> Task instructions
Please retype the line that contains "Save post with the bookmark icon" and all lines that follow it to the end of the entries below, exactly as they stand, with nothing added.

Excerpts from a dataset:
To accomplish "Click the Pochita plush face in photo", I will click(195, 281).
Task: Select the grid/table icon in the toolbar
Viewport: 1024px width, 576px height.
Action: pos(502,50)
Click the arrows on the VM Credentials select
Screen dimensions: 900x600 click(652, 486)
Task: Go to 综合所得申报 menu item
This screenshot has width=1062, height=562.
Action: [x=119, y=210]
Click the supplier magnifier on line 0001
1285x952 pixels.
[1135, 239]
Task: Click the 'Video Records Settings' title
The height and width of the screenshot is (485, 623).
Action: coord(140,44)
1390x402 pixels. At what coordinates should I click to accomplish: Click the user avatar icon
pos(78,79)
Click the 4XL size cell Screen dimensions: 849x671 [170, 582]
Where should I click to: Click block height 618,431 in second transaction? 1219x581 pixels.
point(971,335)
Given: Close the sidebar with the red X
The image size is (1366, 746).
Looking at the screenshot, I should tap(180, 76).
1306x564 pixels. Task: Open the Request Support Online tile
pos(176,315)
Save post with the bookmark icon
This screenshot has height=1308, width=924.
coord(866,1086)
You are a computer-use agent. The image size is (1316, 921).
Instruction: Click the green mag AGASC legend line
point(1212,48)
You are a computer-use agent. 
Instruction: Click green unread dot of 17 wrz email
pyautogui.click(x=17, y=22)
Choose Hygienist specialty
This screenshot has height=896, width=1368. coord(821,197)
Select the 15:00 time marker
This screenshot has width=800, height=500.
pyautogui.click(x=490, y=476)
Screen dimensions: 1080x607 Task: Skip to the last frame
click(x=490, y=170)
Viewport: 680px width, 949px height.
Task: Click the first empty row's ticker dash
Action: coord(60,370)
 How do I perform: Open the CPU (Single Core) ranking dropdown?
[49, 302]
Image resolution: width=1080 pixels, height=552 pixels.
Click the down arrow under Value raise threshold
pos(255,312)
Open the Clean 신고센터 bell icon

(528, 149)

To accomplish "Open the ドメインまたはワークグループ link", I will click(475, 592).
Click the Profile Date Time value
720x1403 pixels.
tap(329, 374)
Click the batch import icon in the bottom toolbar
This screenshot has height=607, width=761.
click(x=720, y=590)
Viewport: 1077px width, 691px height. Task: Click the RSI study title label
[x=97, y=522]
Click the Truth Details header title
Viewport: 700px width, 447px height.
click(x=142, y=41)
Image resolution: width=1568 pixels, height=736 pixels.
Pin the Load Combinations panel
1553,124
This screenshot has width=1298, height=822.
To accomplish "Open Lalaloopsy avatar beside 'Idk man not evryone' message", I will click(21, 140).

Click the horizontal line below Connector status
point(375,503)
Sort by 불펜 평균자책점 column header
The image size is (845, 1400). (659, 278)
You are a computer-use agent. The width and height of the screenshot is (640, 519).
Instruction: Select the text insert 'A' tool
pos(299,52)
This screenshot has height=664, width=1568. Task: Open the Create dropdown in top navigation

> Task result
Save post with the bookmark icon
This screenshot has height=1308, width=924.
coord(866,1086)
You are a computer-use agent. The image size is (1316, 921).
Instruction: Click the green mag AGASC legend line
point(1212,48)
You are a computer-use agent. 
Instruction: Click green unread dot of 17 wrz email
pyautogui.click(x=17, y=22)
Choose Hygienist specialty
This screenshot has height=896, width=1368. coord(821,197)
Select the 15:00 time marker
This screenshot has width=800, height=500.
pyautogui.click(x=490, y=476)
Screen dimensions: 1080x607 Task: Skip to the last frame
click(x=490, y=170)
Viewport: 680px width, 949px height.
Task: Click the first empty row's ticker dash
Action: coord(60,370)
 How do I perform: Open the CPU (Single Core) ranking dropdown?
[49, 302]
Image resolution: width=1080 pixels, height=552 pixels.
Click the down arrow under Value raise threshold
pos(255,312)
Open the Clean 신고센터 bell icon

(528, 149)

To accomplish "Open the ドメインまたはワークグループ link", I will click(475, 592).
Click the Profile Date Time value
720x1403 pixels.
tap(329, 374)
Click the batch import icon in the bottom toolbar
This screenshot has height=607, width=761.
click(x=720, y=590)
Viewport: 1077px width, 691px height. Task: Click the RSI study title label
[x=97, y=522]
Click the Truth Details header title
Viewport: 700px width, 447px height.
click(x=142, y=41)
Image resolution: width=1568 pixels, height=736 pixels.
Pin the Load Combinations panel
1553,124
This screenshot has width=1298, height=822.
To accomplish "Open Lalaloopsy avatar beside 'Idk man not evryone' message", I will click(21, 140).

Click the horizontal line below Connector status
point(375,503)
Sort by 불펜 평균자책점 column header
The image size is (845, 1400). (659, 278)
You are a computer-use agent. The width and height of the screenshot is (640, 519).
Instruction: Select the text insert 'A' tool
pos(299,52)
This screenshot has height=664, width=1568. Task: Open the Create dropdown in top navigation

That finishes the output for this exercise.